[Task objective] Nothing is needed except the lines below that run from the one with "Task: Click MIA" through the one with "987x807 pixels.", repeated exactly.

*** Opening Dataset records ***

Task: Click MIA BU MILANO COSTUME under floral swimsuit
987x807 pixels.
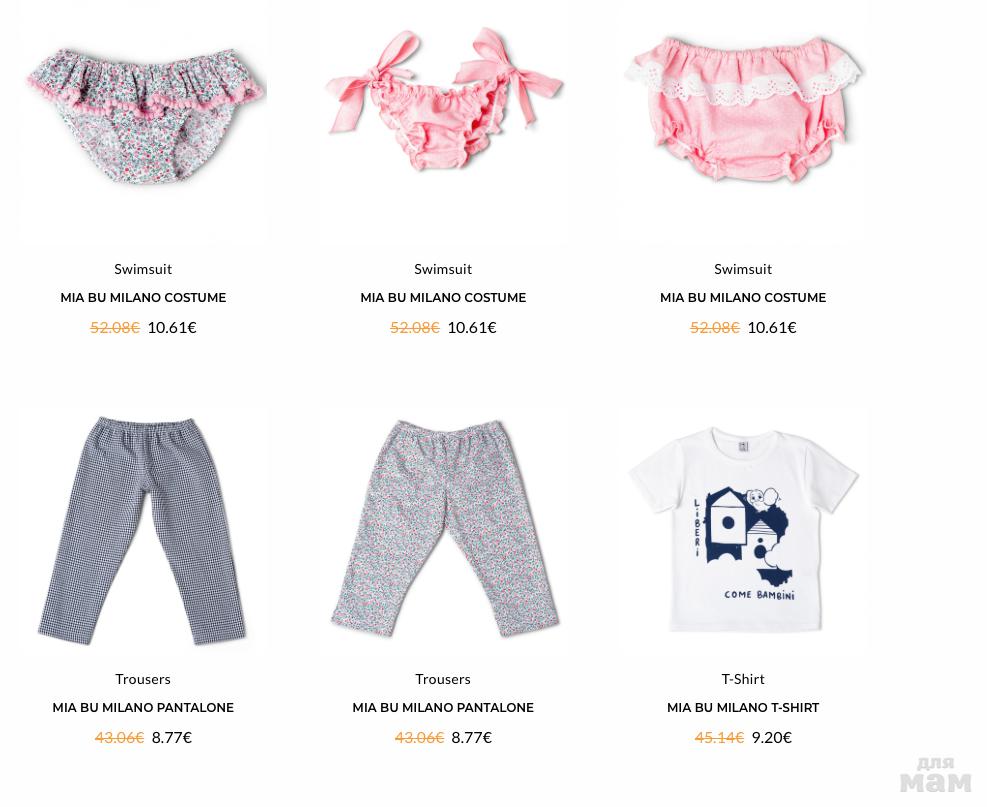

*** Closing Dataset records ***
*** Opening Dataset records ***

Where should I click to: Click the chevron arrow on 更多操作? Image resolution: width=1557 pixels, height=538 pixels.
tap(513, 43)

*** Closing Dataset records ***
*** Opening Dataset records ***

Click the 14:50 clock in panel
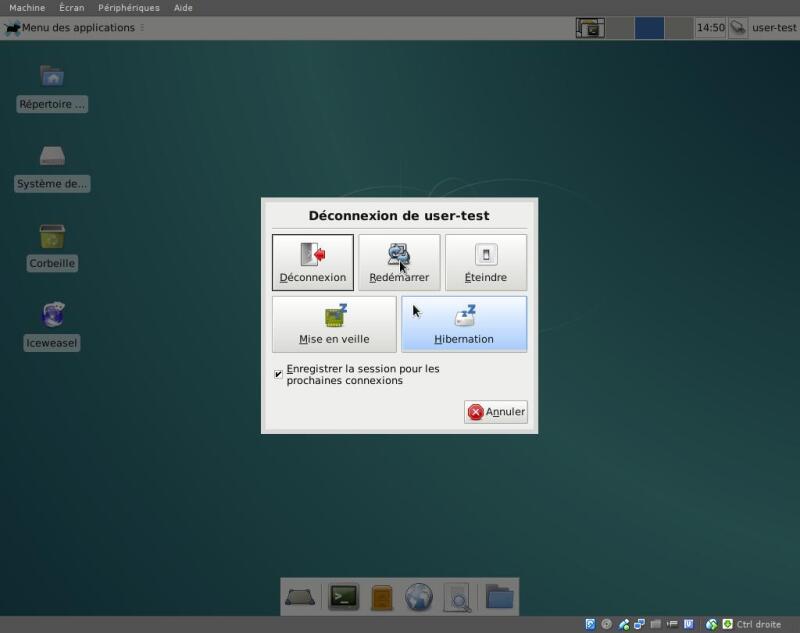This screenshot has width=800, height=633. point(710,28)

*** Closing Dataset records ***

[Response to this exercise]
Task: Click MIA BU MILANO COSTUME under floral swimsuit
987x807 pixels.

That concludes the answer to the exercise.